Challenge | Render the lines of the listing as a JSON array of strings, one string per line and no blank lines, beginning with the line containing "Viewport: 514px width, 398px height." and running through the end of the listing. Omit the pictures.

Data shown |
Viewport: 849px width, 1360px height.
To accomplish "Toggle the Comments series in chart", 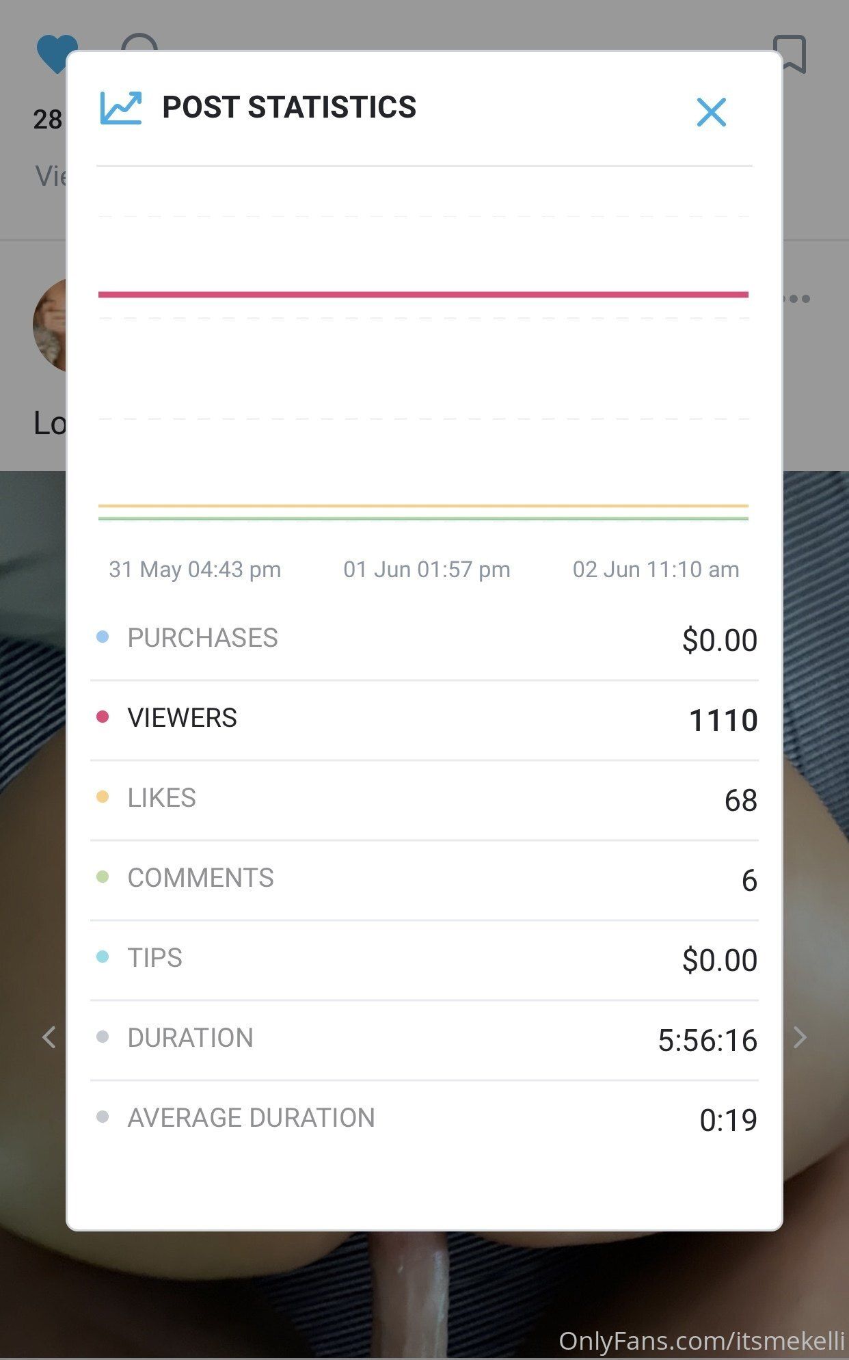I will coord(425,880).
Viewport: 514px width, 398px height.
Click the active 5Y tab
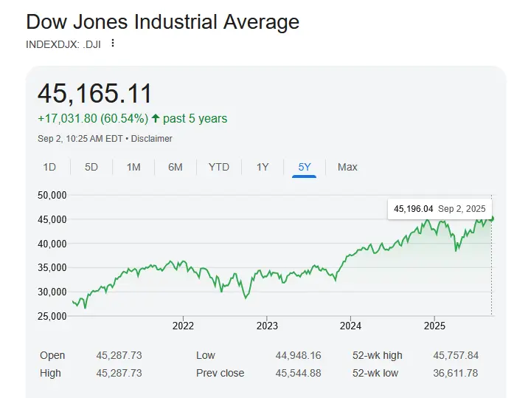[x=305, y=167]
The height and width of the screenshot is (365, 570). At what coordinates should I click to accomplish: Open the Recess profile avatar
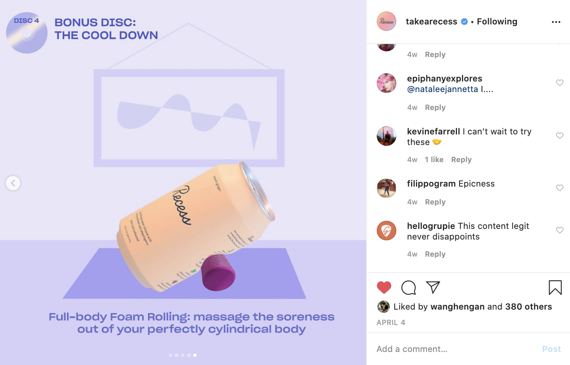[387, 22]
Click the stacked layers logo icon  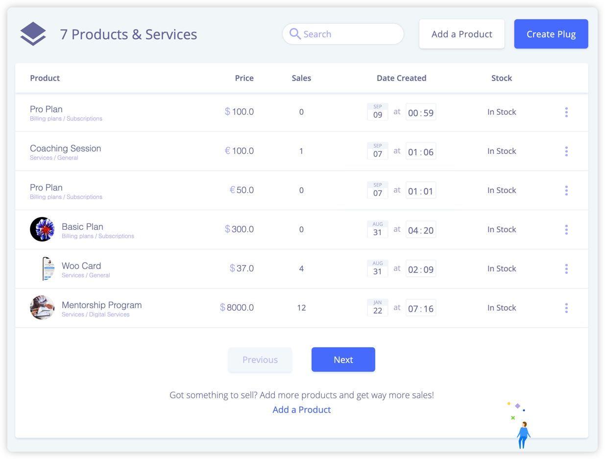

Solution for this task |
[
  "Viewport: 514px width, 398px height.",
  "Click the active 5Y tab",
  "[x=305, y=167]",
  "The height and width of the screenshot is (365, 570). At what coordinates should I click to accomplish: Open the Recess profile avatar",
  "[387, 22]",
  "Click the stacked layers logo icon  "
]